** TEXT FOR ANALYSIS **
>>>

What we need is a simple data model that can expand the use of RSS into application arenas, enabling applications to output RSS with object data, and clients and other applications to easily and predictably include that data.  In other words, RSS needs a schema, but it's not XML Schema.
 
A bit of history:  WDDX, XML-RPC, SOAP
 
My interest in applications based on data syndication goes back to the origins of ColdFusion, but really manifest itself first with the introduction of the Web Distributed Data Exchange (WDDX) format back in 1998.  WDDX was designed to enable Internet programming languages to easily exchange data -- synchronously or asynchronously.  It was a simple object serialization format written in XML.  Eventually, nearly every Internet scripting language supported it -- Perl, PHP, Python, COM/VB/VC, Java, ColdFusion.
 
Right around the same time, Dave Winer was evangelizing XML-RPC as a format to accomlish similar things, though it also included (and required) an RPC-oriented message envelope.  We (Allaire) didn't think the message envelop was necessary, because we envisoned many types of applications where object data exchange would occur without an API invovcation, and in an asynchronous manner.  Dave and myself used to butt heads about this.
 
A short time later, Microsoft started to actively get involved in this space, and were actively looking at WDDX, XML-RPC and SOAP as formats to be the basis of "web services".  SOAP won the day, presumably because it offered a good message envelope with extensibility, and because it used XML Schema, which could reflect object data in its richest form.  SOAP used the "proper" layering of standards to create a powerful, extensible protocol. 
 
A Simple Data Language
 
I'd like to revist some of these standards, especially in light of the incredible growth and prowess of RSS.  The world of data syndication (publish/subscribe) can be a transformative element to the emerging Internet landscape, and the standards we have today just don't quite cut it.
 
A few months ago I approached Dave Winer and a few other people with a very simple idea.  Why not use XML-RPC's data serialization format to create a simple data language for object meta-data in RSS (and other!) applications.  Interestingly, if you subtract the message envelop from XML-RPC, add Unicode and time-zone support to the standard, you've actually got WDDX, quite literally.  Dave really liked the idea, and we came up with the idea of RSS-Data.
 
Why use RSS-Data?  Pragmatism.  Because of the rapid growth of blogging software, XML-RPC parsers are already implemented in dozens of languages and platforms.  As a result, a simple data language based on XML-RPC's data model could emerge in a matter of days or weeks, as developers quickly refactor their parsers to simply provide data serialization/deserialization components.
 
RSS-Data would require no changes or revisions to RSS 2.0, though developers wishing to support RSS-Data would obvioulsy need to write RSS parsers that recognized and deserialized RSS-data in the <sdl:data> namespace.  But, rather than writing custom parsers for every new namespace extension to RSS, developers could confidently work with just one RSS/Data parser that handled 99% of their application meta-data needs.
 
Here's what I think is necessary for RSS-Data, which is almost literally the XML-RPC data serialization model.
  • Same data model, including all elements such as <struct>, <array>, <boolean>, <dateTime>, <string>, <number>, <base64binary>, etc.
  • Unicode-based, fixing a known problem with XML-RPC
  • Time-zone aware, also fixing a known problem a variety of serialization approaches
RSS-Data could be used inside any RSS 2.0 element that can contain namespace extensions, including <item>, <channel>, and inside other custom namespaces.  Likewise, other XML applications in need of a simple object data exchange format could use the <sdl> namespace to extend their applications.
 
A New World of Data Syndication Applications
 
My hope is that RSS-Data will open up a much wider range of data syndication applications layered on top of RSS.  Whether it be a calendar data exchange format, or a better way to do trackbacks and threaded comments, RSS-Data has the potential to make RSS much more powerful than it is today.
 
RSS-Data library builders, let's get going on this!

<<<

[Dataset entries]
>>>

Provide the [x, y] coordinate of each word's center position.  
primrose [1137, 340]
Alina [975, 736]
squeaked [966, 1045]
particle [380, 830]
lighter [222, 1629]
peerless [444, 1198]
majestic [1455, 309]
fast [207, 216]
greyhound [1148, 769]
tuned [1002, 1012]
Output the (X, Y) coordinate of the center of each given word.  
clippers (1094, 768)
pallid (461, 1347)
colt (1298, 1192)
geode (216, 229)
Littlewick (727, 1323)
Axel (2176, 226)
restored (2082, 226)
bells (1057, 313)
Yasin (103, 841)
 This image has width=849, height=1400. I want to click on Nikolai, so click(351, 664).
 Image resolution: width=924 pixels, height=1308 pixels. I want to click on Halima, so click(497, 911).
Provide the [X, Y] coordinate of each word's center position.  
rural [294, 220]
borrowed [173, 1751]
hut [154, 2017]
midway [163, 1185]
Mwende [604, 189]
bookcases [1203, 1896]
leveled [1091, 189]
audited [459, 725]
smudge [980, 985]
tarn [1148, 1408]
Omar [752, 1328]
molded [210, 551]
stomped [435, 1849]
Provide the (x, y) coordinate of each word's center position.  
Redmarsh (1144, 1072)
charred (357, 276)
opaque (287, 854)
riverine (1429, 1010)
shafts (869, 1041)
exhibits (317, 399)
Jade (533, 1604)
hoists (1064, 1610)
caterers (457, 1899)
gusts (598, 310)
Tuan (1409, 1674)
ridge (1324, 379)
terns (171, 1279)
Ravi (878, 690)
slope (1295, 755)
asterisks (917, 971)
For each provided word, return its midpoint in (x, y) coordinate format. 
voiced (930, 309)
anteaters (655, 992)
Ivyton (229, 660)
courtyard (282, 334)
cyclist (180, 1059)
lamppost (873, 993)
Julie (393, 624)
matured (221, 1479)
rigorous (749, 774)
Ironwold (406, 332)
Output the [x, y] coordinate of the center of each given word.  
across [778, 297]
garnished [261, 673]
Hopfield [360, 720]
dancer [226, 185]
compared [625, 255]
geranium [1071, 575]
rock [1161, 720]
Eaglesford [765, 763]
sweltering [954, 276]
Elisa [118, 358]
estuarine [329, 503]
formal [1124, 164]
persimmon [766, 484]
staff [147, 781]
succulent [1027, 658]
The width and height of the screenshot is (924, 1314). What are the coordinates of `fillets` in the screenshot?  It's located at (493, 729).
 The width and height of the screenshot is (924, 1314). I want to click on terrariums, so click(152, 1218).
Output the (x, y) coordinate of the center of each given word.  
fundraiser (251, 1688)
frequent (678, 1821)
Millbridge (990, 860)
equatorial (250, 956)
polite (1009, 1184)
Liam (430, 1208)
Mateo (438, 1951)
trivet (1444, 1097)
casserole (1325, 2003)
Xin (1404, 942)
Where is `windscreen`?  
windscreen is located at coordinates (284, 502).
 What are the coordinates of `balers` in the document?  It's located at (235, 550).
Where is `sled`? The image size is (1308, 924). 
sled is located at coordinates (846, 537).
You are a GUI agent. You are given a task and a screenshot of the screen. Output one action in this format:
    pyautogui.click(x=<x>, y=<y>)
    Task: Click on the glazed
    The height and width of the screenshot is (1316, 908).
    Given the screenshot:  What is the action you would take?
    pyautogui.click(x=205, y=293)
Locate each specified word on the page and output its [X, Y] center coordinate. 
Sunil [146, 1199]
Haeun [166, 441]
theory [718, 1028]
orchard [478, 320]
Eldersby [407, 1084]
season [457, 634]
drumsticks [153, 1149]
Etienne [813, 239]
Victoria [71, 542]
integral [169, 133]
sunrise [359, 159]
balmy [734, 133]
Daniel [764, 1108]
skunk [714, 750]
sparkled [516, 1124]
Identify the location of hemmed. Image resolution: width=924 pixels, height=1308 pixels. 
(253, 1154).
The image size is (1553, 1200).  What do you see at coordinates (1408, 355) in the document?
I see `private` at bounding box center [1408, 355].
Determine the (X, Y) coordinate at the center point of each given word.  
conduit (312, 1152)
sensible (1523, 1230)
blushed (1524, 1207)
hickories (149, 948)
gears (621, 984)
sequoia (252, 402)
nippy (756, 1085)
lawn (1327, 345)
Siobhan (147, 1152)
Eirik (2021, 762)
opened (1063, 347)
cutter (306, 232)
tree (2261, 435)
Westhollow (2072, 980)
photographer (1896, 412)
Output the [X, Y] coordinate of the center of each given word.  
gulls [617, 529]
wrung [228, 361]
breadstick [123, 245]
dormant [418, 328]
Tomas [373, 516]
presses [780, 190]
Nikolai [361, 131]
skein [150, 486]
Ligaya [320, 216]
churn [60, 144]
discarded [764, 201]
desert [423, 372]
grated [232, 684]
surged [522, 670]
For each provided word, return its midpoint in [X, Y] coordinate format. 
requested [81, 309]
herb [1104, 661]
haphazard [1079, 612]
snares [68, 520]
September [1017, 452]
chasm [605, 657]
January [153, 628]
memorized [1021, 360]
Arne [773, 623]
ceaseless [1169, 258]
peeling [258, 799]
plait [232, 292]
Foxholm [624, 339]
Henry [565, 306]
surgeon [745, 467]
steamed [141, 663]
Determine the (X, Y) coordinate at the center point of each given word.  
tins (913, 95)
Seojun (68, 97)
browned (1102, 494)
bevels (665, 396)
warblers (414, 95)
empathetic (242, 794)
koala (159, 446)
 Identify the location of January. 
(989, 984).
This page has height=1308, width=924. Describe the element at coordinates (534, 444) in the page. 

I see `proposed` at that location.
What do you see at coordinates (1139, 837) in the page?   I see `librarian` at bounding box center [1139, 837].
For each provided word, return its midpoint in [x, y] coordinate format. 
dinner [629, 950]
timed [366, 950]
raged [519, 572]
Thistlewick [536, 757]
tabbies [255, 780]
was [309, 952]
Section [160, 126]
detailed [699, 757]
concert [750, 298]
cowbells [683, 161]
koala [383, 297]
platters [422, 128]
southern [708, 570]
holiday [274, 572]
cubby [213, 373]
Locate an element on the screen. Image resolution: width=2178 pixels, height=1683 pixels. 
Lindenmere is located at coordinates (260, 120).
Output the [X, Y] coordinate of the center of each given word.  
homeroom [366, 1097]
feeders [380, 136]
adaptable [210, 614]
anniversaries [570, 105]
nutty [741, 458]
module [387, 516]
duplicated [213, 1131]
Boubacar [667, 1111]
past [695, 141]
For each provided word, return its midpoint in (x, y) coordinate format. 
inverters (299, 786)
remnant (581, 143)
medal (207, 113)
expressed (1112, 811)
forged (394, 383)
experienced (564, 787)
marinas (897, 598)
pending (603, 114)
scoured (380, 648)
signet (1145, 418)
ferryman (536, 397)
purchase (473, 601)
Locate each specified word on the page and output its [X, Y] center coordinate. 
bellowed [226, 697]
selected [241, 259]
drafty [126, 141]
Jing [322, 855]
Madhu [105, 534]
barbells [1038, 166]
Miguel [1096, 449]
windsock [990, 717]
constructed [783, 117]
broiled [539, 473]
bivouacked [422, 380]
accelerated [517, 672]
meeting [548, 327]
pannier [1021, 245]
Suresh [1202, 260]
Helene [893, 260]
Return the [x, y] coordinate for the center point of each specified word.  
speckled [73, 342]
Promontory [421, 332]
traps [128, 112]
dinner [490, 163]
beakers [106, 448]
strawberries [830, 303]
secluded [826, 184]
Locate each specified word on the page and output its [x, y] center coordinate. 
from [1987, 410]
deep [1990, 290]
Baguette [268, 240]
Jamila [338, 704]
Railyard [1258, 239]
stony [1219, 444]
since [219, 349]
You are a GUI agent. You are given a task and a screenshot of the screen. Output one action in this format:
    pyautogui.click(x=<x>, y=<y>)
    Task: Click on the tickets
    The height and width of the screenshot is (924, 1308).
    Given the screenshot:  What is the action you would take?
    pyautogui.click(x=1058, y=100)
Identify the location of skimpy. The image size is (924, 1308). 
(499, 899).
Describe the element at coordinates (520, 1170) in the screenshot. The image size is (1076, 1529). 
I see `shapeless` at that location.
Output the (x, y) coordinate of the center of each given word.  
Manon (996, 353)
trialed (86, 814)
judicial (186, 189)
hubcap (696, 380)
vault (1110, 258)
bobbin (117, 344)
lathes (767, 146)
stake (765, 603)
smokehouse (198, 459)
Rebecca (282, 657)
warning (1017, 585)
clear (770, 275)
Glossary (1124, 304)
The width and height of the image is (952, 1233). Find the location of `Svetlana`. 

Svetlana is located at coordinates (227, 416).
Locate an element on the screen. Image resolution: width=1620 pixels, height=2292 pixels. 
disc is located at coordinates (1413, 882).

<<<

** DIRECTIONS **
A – In the RSS-Data text, in what year was the Web Distributed Data Exchange (WDDX) format introduced?
B – Does each of these statements agree with the RSS-Data text? Answer yes or no for each, quoting the deciding words. (i) SOAP used XML Schema. (ii) RSS-Data would require revisions to RSS 2.0. (iii) XML-RPC's message envelope was optional.
C – Reproduce the RSS-Data text between "A bit of history:  WDDX, XML-RPC, SOAP" and "COM/VB/VC, Java, ColdFusion.", inclusive.
None of the records is needed.

** SOLUTIONS TO THE EXERCISE **
A – 1998.

B –
(i) Yes: "because it used XML Schema, which could reflect object data in its richest form"
(ii) No: "RSS-Data would require no changes or revisions to RSS 2.0"
(iii) No: "it also included (and required) an RPC-oriented message envelope"

C –
A bit of history:  WDDX, XML-RPC, SOAP
 
My interest in applications based on data syndication goes back to the origins of ColdFusion, but really manifest itself first with the introduction of the Web Distributed Data Exchange (WDDX) format back in 1998.  WDDX was designed to enable Internet programming languages to easily exchange data -- synchronously or asynchronously.  It was a simple object serialization format written in XML.  Eventually, nearly every Internet scripting language supported it -- Perl, PHP, Python, COM/VB/VC, Java, ColdFusion.